MARC JOLY-CORCORAN ET LAURENT JULLIER
Université de Montréal, Université Sorbonne Nouvelle – Paris 3
À l’heure où l’empire Disney essaie de transformer la franchise Star Wars avec la recette Marvel en ouvrant les valves de la production sur plusieurs plateformes (comics, séries télé, jeux vidéo) – le flux de sorties régulières de longs-métrages et autres objets transmédiatiques ne semblant pas vouloir freiner – il est bon de s’interroger sur l’évolution qui, depuis plus de quarante ans désormais, affecte la plus fameuse galaxy far, far away de la fiction contemporaine. L’angle d’attaque de ce numéro de Kinephanos, pour ce faire, sera résolument contemporain, puisqu’il vise en premier lieu les films sortis après le rachat de la franchise par Walt Disney. Néanmoins la perspective diachronique est impossible à écarter : hors les très jeunes spectateurs, en effet, et les rétifs à cet univers venus là seulement pour accompagner des aficionados, la grande majorité du public tend à regarder ces films en fonction d’un capital cognitif et affectif acquis au contact des deux trilogies d’origine. Or l’empan temporel que couvre la saga est riche en changements, même si son inventeur George Lucas a passé le temps pendant lequel il la possédait à la présentifier à tour de bras, notamment en la retouchant au rythme du progrès technique.
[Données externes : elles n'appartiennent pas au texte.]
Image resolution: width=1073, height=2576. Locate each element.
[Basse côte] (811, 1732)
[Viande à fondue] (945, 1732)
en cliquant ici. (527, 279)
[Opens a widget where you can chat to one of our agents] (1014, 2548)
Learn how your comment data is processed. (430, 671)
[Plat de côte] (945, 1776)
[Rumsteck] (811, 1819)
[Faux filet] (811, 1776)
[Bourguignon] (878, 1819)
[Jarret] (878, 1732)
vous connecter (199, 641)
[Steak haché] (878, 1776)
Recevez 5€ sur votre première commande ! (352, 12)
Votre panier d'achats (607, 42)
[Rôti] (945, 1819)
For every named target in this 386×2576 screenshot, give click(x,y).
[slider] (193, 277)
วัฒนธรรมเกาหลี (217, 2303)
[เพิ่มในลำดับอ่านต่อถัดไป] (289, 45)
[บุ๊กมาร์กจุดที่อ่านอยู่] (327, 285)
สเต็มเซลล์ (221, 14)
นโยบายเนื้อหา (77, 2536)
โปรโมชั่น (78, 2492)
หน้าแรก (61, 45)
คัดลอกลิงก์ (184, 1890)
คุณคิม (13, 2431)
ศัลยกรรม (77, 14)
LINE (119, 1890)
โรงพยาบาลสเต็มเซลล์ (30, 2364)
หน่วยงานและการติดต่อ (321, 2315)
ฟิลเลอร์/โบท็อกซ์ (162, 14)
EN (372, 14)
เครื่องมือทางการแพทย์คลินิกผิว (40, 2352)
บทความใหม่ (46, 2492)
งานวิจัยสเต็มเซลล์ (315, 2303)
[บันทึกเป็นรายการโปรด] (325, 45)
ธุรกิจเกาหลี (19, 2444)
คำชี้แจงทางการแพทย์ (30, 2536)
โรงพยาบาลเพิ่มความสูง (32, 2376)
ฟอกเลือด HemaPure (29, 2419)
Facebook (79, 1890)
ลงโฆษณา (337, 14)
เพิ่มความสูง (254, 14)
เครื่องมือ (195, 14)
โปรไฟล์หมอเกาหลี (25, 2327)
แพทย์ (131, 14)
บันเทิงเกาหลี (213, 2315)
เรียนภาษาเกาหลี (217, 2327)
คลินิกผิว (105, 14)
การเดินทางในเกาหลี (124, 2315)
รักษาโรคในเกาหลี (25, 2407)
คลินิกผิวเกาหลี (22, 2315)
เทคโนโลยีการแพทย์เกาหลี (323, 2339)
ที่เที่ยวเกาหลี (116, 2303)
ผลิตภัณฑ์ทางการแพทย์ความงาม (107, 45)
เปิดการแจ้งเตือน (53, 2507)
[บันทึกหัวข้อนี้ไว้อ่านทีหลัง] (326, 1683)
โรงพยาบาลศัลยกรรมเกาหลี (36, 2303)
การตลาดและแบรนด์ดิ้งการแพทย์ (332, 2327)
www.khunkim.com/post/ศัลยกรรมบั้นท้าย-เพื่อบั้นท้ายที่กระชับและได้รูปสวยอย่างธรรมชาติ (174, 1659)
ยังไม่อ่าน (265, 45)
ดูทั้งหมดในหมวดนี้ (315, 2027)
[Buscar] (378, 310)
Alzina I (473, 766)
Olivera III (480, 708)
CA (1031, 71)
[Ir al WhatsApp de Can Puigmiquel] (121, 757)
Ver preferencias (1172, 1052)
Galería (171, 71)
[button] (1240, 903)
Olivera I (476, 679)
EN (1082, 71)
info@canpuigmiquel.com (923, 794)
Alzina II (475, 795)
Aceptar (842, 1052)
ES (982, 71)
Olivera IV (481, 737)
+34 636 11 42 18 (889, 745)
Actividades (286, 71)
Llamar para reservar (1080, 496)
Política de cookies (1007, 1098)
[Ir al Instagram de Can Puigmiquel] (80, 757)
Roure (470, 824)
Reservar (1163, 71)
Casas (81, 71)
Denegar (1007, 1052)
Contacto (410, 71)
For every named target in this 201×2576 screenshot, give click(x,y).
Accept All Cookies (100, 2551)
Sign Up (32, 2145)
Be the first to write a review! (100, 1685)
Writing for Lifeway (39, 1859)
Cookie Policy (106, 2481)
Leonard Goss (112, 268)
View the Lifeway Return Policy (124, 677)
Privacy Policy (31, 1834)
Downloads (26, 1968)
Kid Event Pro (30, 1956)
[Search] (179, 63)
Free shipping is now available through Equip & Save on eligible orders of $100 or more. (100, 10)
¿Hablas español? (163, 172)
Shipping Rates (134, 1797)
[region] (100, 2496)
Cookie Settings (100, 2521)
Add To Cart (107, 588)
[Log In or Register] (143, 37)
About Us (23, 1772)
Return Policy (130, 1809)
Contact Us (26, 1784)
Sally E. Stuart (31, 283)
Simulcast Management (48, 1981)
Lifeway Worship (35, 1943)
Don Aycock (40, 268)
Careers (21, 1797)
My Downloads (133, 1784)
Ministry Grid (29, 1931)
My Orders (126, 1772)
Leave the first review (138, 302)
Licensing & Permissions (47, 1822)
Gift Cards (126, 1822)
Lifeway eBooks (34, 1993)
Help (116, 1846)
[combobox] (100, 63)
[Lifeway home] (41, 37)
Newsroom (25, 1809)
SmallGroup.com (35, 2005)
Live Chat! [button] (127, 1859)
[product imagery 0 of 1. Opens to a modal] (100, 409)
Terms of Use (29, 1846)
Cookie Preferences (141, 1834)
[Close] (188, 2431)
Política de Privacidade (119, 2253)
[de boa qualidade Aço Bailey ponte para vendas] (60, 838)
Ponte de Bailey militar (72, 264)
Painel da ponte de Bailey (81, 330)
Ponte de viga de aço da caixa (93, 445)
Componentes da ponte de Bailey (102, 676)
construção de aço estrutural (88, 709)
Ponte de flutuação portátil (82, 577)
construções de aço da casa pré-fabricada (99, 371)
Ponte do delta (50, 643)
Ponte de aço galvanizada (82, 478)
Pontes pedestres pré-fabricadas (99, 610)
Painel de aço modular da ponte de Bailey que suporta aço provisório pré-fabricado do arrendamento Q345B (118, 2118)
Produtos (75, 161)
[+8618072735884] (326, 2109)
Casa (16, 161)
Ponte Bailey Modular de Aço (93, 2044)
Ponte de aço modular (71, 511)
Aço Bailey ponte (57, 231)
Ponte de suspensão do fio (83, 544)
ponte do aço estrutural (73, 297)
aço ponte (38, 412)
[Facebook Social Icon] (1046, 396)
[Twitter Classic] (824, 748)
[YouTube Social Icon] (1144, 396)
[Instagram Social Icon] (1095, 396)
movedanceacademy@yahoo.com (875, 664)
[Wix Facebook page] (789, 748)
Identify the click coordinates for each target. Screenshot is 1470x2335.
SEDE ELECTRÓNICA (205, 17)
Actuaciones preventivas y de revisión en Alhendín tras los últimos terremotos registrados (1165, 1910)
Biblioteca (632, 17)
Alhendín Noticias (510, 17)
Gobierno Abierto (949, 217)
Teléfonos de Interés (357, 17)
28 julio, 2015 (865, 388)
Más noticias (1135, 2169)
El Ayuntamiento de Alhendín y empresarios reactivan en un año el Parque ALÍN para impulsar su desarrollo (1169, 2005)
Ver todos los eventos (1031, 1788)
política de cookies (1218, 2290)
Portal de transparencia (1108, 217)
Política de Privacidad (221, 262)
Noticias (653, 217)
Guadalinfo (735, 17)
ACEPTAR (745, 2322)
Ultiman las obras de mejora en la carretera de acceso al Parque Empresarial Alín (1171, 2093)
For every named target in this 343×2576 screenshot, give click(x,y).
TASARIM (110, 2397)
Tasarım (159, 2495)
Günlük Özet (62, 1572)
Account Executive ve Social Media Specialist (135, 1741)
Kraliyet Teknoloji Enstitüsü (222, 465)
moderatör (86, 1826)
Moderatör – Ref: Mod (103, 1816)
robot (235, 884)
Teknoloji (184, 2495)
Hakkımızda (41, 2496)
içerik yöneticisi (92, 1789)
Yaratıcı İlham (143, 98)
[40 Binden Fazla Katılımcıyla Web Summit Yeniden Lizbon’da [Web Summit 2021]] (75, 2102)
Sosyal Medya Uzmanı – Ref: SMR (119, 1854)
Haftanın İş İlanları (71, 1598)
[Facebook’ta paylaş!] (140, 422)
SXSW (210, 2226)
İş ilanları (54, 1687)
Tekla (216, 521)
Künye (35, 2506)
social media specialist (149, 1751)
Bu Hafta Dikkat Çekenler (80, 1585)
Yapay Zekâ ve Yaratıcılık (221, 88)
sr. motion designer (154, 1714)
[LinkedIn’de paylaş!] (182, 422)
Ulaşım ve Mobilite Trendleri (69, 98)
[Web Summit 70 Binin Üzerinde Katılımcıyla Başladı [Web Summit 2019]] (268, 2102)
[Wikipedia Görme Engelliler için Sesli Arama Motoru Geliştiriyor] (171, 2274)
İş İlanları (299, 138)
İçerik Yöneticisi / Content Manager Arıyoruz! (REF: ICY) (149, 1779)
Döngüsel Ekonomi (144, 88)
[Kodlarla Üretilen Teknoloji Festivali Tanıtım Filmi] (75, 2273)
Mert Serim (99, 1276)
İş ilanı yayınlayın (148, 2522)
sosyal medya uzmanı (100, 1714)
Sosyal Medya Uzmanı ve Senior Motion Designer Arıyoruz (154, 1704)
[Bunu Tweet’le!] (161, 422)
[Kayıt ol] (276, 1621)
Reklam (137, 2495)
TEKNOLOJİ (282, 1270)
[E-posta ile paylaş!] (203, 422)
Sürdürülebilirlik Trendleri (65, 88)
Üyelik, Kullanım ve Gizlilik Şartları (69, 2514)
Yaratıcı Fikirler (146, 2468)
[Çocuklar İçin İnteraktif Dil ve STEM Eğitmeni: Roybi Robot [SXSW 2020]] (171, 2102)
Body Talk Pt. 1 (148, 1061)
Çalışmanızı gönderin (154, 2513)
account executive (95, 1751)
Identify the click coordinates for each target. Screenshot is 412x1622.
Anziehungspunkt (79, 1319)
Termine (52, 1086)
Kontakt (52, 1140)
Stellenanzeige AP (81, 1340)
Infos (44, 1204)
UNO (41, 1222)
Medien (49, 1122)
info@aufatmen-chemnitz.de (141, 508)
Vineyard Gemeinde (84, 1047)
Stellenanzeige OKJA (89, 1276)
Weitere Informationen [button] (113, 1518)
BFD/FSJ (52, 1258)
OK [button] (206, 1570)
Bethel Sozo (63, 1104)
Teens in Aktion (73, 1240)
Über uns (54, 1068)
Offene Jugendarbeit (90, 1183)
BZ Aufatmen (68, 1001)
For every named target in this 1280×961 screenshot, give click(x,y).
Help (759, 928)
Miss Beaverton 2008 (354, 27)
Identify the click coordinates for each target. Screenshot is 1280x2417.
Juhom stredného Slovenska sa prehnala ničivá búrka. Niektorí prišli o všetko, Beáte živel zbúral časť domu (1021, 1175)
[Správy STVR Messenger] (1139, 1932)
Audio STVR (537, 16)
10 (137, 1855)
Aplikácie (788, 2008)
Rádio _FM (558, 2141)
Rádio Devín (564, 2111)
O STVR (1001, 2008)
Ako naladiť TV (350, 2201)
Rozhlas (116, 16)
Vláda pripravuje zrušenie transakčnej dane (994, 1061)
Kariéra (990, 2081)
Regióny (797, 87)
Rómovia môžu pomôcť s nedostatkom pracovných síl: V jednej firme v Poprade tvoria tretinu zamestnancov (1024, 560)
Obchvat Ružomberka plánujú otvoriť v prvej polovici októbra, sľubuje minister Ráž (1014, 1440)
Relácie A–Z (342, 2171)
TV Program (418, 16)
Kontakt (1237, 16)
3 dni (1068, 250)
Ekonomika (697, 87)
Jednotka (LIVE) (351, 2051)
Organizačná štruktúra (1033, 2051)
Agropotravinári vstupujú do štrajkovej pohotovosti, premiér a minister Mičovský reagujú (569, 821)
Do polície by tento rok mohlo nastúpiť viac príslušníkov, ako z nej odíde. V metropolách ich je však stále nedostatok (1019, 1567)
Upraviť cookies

Qu’il s’agisse du style moyen des fictions mainstream, de la balance entre production et postproduction, de la distribution des films ou des pratiques de réception, beaucoup de composantes du cinéma ne sont plus ce qu’elles étaient en 1977. À cet égard, dégageons rapidement trois « problèmes » d’ordre socio-anthropologique posés par ces transformations aux nouveaux longs-métrages Star Wars.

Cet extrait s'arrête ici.